Мастер Зосима тоже встревожился, положил хомут, на плечи зипунишко набросил да так, в избу не заходя, прямо из мастерской со двора и вышел — поглядеть-спросить, а что же такое деется-то? Может, татары напали? Или — пожар? Да нет, тогда б колокола не так благовестили, в набат бы ударили… Верно, праздник какой? Господи! Так ведь и праздник! Да еще какой! Двунадесятый! Воздвижение Честного и Животворящего Креста Господня!
Мимо пробежала целая толпа молодых парней — подмастерья с соседней — Малой Тележной — улицы.
— С праздничком, робяты! — помахал им шорник.
Кто-то из парней удивленно оглянулся:
— С каким праздничком-то, дядько Зосима?
— Дак ведь как же с каким?! Животворящего Креста Воздвижение!
— Тьфу ты, тьфу! Ох-ха! — тряхнув темными кудрями, подмастерье засмеялся в голос. — Так ведь Крестовоздвиженье-то, дядько Зосима, завтра!
— Точно — завтра? — шорник недоверчиво прищурился. — А чего ж тогда колокола звонят?
— Другой нынче праздник! Великому государю нашему подарок чрез весь посад везут — какого-то зверя неведомого, то ли персидский шах зверя того шлет, то ли хан сибирский! Айда с нами, дядько Зосима, поглядим!
— Опять, верно, слона прислали, — разочарованно зевнул мастеровой. — Нет, не пойду — неча на животину пялиться, когда работать надоть!
— Ну, как знаешь, дядько.
— Эй, эй! — вдруг вспомнив, запоздало закричал щорник вослед убегавшим парням. — Ежели где Митьку мово увидите — скажите, пущай в мастерскую бежит скорей ветра! Инда уши оборву — новые-то, чай, не вырастут!
Не отозвались ребята, убежали уже. Махнул рукой шорник, плюнул да повернул обратно домой — хомут доделывать. И впрямь, чего зря на животину дурацкую время терять? Мало ли кто там чего князю великому шлет? На кажный подарок смотреть — этак и работать некогда станет. Ушел домой дядько Зосима, Митьку, ученичка своего непутевого, погаными словами ругая.

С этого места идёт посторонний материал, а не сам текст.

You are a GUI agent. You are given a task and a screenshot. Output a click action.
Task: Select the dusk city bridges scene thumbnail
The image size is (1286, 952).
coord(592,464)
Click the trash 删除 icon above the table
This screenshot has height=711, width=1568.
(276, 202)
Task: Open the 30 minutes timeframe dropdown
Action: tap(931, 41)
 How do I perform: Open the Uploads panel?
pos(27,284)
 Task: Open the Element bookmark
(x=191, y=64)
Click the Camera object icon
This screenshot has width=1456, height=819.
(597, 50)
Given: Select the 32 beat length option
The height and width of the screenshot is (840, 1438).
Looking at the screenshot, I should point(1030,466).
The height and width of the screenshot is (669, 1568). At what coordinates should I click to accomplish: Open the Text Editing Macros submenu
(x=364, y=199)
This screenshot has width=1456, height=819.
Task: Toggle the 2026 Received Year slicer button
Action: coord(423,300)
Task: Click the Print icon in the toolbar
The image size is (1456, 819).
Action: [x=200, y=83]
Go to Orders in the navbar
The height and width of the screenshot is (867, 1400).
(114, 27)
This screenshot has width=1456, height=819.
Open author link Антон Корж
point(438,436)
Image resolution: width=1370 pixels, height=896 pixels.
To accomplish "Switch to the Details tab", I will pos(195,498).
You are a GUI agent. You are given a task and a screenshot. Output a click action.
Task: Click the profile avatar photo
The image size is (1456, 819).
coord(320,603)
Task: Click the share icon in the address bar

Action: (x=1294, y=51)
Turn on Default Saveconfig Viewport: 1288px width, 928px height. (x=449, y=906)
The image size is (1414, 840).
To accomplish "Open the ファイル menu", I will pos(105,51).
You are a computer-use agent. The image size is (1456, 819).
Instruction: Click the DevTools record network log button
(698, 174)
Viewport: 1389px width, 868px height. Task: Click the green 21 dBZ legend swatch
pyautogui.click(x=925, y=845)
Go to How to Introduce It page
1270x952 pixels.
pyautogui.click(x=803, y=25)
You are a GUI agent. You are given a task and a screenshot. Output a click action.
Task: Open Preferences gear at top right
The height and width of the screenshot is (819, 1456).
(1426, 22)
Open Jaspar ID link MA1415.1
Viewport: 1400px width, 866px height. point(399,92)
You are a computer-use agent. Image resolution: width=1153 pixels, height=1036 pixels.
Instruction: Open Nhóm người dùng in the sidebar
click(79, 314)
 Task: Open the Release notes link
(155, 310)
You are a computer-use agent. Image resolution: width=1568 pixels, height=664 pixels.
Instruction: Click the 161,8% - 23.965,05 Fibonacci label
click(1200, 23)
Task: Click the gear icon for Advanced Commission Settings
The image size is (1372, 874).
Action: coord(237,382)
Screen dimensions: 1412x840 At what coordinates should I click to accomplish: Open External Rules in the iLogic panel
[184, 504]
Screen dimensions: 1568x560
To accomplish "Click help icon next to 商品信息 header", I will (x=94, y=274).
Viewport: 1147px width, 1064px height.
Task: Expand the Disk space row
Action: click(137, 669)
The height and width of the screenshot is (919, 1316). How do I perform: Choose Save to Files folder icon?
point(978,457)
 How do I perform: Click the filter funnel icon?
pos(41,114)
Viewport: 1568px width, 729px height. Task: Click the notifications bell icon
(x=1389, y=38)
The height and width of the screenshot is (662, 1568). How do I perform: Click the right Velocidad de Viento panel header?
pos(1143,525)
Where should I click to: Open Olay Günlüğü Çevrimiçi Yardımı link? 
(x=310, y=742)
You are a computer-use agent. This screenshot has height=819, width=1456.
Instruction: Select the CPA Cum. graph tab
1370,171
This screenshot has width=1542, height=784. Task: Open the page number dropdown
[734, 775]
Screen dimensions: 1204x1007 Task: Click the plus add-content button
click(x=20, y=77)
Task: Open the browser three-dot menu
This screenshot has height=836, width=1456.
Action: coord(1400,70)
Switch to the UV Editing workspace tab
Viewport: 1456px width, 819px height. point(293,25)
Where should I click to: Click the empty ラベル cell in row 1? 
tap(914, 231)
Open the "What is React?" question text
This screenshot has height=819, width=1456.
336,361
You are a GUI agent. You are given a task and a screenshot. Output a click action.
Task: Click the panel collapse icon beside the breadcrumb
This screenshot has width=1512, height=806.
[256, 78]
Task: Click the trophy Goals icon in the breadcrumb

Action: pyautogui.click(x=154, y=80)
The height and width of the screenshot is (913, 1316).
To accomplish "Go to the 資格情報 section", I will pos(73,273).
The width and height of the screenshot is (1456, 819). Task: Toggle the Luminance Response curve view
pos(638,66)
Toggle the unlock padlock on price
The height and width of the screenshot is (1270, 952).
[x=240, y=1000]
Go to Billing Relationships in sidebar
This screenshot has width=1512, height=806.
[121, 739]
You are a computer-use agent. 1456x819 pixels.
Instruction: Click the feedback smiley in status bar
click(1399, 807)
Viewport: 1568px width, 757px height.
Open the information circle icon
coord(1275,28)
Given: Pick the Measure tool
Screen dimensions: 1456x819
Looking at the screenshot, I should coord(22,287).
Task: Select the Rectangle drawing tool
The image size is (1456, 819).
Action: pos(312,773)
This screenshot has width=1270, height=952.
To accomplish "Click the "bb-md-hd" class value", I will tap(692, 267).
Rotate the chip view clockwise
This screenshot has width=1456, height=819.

И ведь было за что ругать-то! Митька, давно уж про порученье хозяйское позабыв, в толпе у соборной паперти ошивался… потом, с другими ребятами вместе, на дерево забрался — чтоб не задавили в толпе! Да и с дерева-то куда лучше видать — а посмотреть, верно, было на что… точнее говоря — вот-вот будет!
В народе-то разные слухи ходили.
— Слона! Слона-зверя шах персицкий государю нашему!
— Да какого там слона?! Дракона!
— Дракона, дракона. И не персицкий царь, а самоедь вместо ясака дракона того с далеких северов шлет, из-за Камня!
— Вон оно как… Самоедь! Из-за Камня. Нешто там драконы водятся?
— В иных-то землях кого только не водится, Господи, спаси и сохрани!
— У меня кум в войске, так воеводе приказали дракона того охранять и кормить. Для того три коровы взято!
— Три коровы?!!! А не подавится дракон-то?
— Ой-ой, гляньте-ка, люди добрые! Везут! Везут!
— Есмь зверь… и число его известно! — потрясая клюкой, заблажил местный юродивый Дивейко. — Число зверя всякий сочти! Сочти, сочти, сочти! Тако в Святом Писании сказано! На погибель нам сей зверь, на погибель!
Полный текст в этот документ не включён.